Hirano bodies have been noted as a function of age without obvious underlying neurodegeneration.

== Alzheimer's disease ==
The Sommer’s sector (CA1) of the hippocampus has been described to be influential in the formation of new memories, as well as, containing inclusion bodies that contribute to a hallmark of Alzheimer’s disease (AD), intellectual deficit. Alzheimer’s neurofibrillary tangles show a preference to form in the CA1, which is one of the major areas in which Hb’s have been observed. There are a larger number of Hb’s found in people with Alzheimer’s disease than those without the disease. Additionally many processes of Alzheimer’s neurofibrillary tangles have been observed to contain Hirano bodies.
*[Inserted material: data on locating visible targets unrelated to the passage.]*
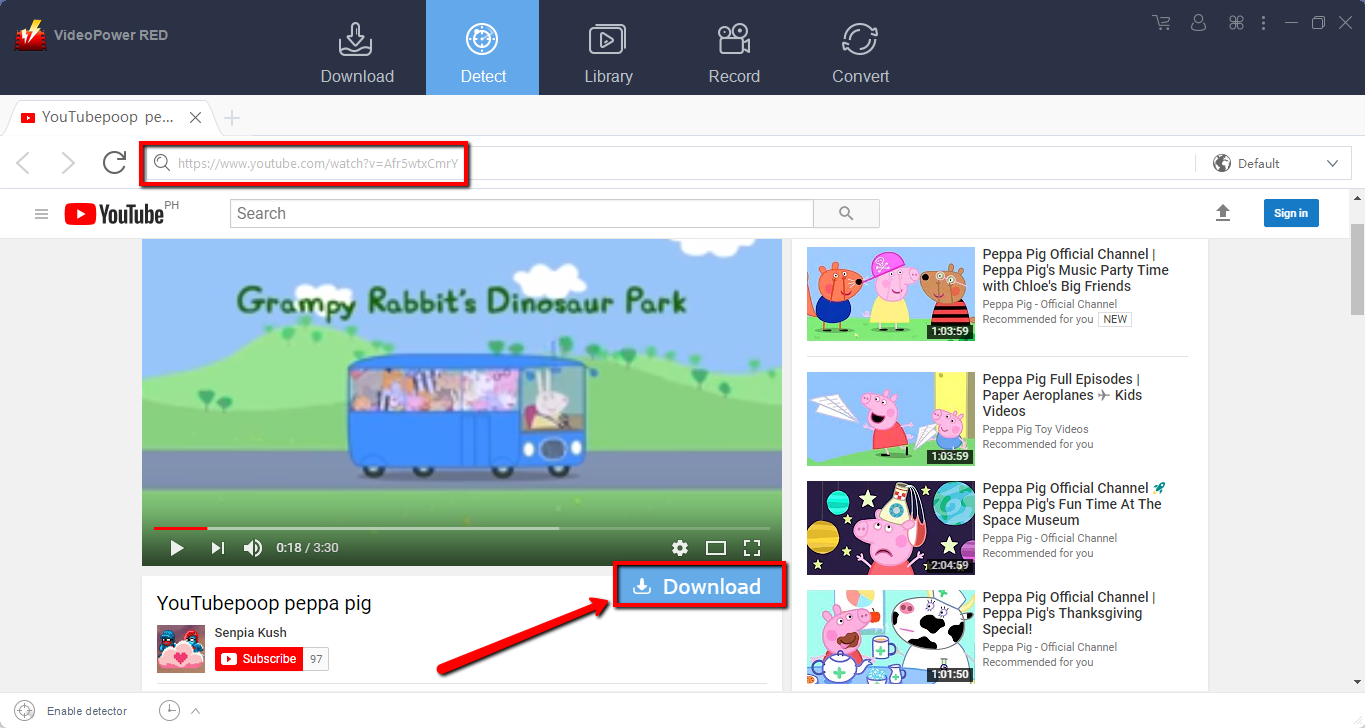The image size is (1365, 728).
Task: Open the more options three-dot menu
Action: (x=1263, y=22)
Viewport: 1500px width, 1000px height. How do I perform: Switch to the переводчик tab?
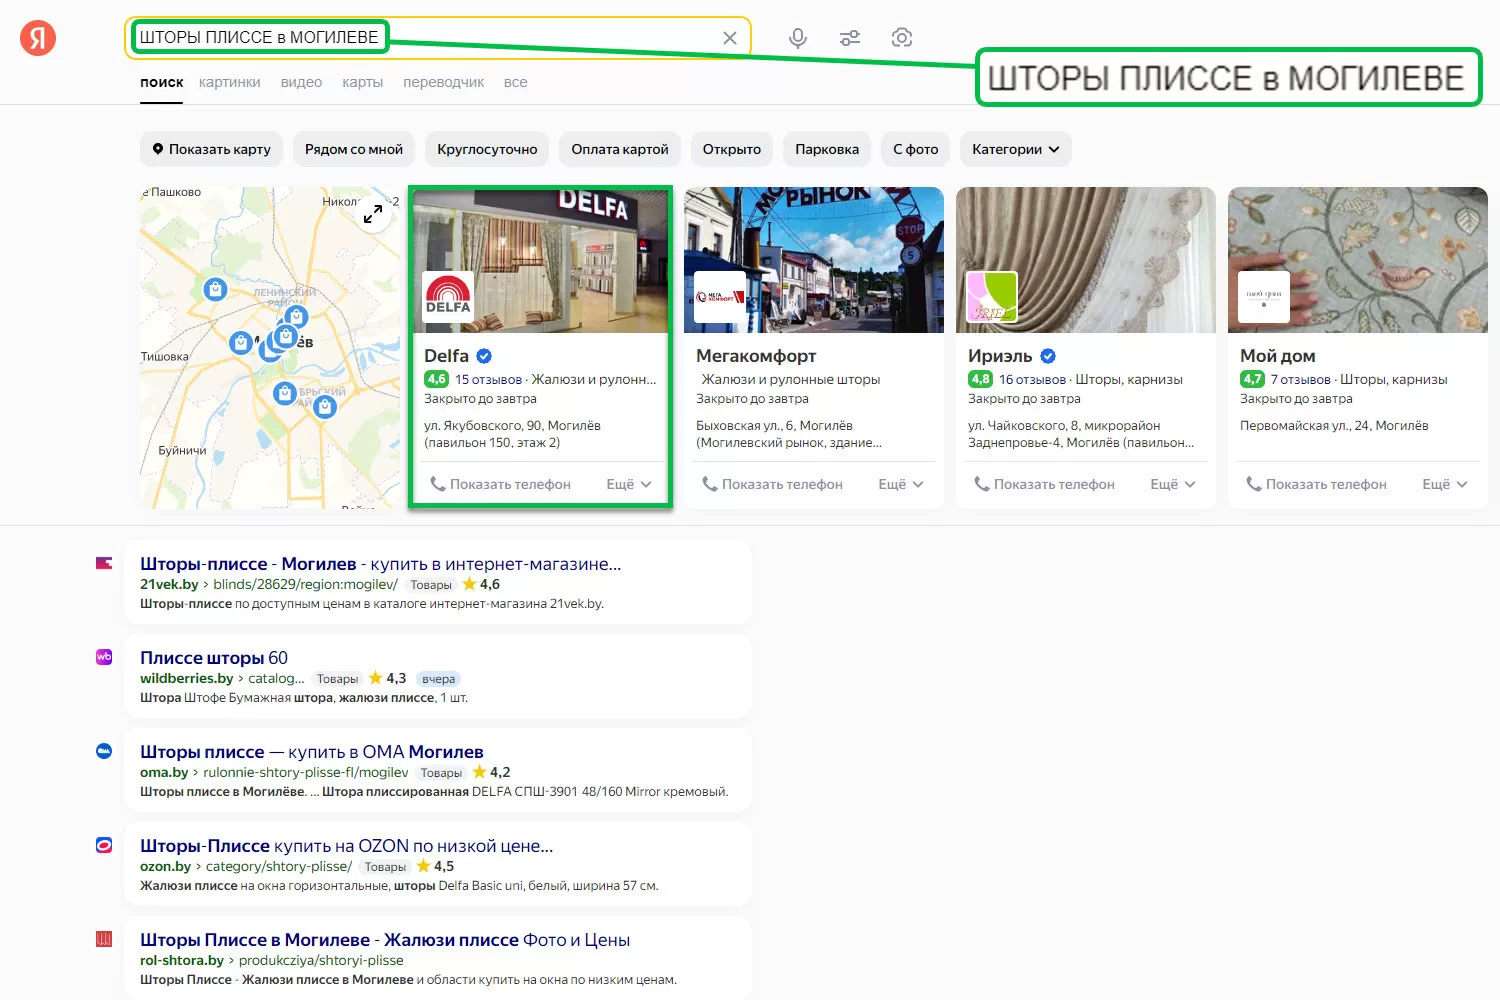[x=443, y=82]
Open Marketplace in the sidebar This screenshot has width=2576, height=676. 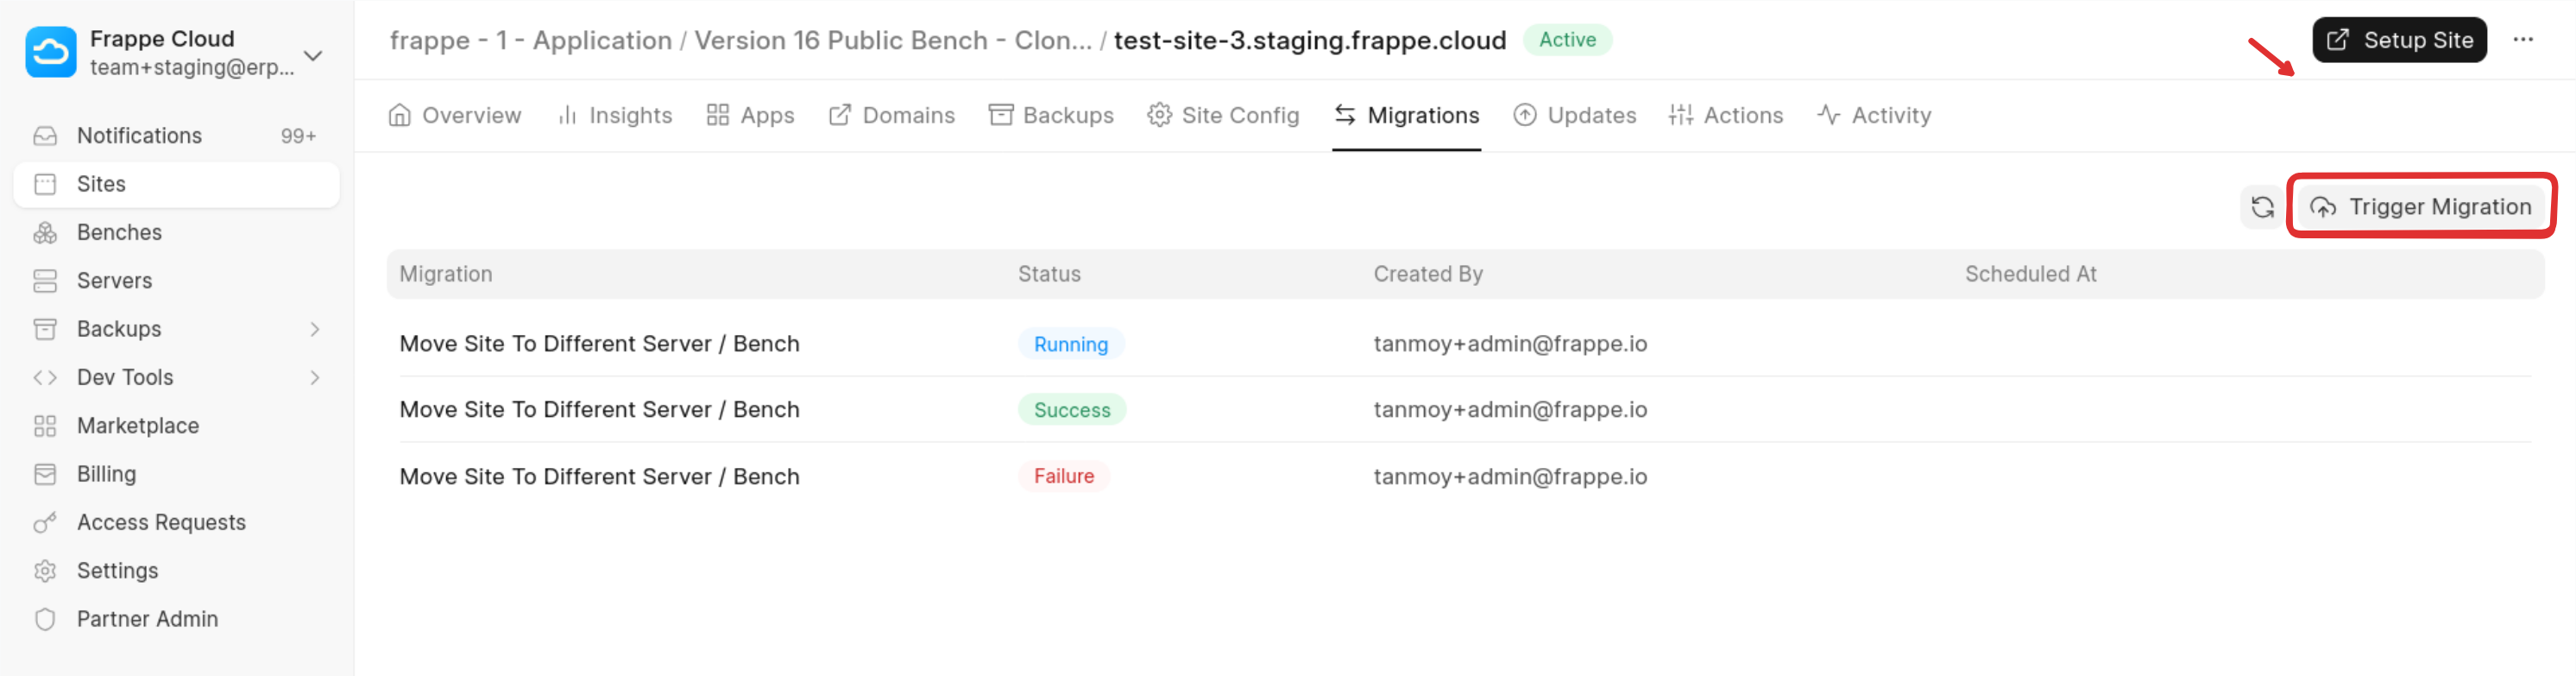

Hirano bodies are described as cytoplasmic paracrystalline lattices, which are a main form of a pathological feature seen in a broad spectrum of neurodegenerative diseases, such as Alzheimer’s disease (AD). There is an upregulation of a macroautophagic pathway related to AD that can be related to an actin aggregate thought to be an intermediate in the formation of Hirano bodies. More specifically the actin and actin binding proteins seen in Hirano bodies are a significant feature of an Alzheimer’s disease brain. Additionally, variations in the locational characteristics of β-amyloid precursor proteins seen in Alzheimer’s disease are connected to Hirano bodies. It was observed that Hirano bodies are a specific site of a C-terminal fragment of β-amyloid precursor proteins.